▸ Required action:
Select from the records below every line that has the word "فیلم" in it.

--- Listed records ---

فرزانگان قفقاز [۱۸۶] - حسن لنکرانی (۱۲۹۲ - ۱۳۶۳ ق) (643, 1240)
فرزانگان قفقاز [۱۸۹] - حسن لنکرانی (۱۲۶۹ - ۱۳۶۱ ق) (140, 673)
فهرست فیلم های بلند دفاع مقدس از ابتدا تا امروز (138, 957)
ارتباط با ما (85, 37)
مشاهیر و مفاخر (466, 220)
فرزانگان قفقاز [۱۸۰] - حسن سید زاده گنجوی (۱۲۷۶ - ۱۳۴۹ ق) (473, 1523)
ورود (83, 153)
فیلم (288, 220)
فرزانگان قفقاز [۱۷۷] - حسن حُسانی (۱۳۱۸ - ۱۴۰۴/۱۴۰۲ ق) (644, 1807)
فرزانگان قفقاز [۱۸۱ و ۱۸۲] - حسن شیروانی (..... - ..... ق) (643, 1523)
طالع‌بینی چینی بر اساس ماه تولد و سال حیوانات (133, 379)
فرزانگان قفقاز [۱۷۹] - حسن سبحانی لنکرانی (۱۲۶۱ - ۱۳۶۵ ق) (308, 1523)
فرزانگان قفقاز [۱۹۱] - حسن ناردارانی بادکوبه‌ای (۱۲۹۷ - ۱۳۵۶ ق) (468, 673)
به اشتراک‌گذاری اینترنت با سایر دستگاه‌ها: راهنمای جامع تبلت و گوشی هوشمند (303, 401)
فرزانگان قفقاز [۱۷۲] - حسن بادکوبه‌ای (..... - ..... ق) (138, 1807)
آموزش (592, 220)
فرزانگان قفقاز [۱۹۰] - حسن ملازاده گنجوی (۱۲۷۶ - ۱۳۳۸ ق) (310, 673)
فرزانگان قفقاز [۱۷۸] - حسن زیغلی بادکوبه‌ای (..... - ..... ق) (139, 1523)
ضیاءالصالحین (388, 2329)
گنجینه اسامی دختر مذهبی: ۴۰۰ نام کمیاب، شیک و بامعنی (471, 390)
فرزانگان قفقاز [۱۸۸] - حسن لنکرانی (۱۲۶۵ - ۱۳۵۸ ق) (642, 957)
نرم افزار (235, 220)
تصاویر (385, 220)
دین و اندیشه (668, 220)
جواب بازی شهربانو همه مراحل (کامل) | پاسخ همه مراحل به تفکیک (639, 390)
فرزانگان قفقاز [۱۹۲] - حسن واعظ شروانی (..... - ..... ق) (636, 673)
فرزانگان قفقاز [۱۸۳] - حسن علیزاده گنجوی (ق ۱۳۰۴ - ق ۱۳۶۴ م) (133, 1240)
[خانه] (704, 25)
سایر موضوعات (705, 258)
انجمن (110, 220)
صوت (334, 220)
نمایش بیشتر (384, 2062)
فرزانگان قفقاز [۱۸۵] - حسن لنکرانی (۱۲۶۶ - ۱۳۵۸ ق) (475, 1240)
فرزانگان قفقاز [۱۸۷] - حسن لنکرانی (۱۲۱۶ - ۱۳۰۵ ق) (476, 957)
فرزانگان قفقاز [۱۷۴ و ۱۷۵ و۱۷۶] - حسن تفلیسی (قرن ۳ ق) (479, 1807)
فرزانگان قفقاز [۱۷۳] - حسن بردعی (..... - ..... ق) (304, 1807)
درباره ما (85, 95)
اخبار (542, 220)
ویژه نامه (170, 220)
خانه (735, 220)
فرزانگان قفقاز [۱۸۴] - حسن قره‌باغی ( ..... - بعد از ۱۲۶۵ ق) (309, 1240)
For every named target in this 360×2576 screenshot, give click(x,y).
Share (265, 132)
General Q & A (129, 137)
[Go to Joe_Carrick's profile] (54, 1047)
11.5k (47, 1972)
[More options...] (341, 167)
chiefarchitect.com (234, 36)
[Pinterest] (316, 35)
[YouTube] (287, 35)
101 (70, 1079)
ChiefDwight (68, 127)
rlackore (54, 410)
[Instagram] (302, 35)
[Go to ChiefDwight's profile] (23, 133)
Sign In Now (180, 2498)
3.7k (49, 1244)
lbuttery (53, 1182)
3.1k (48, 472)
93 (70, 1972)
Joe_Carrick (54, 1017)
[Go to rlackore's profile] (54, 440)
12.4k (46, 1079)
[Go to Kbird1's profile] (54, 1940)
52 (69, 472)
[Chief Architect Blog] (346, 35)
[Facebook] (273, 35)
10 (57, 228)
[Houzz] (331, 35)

---

▸ Answer to this task:
فهرست فیلم های بلند دفاع مقدس از ابتدا تا امروز (138, 957)
فیلم (288, 220)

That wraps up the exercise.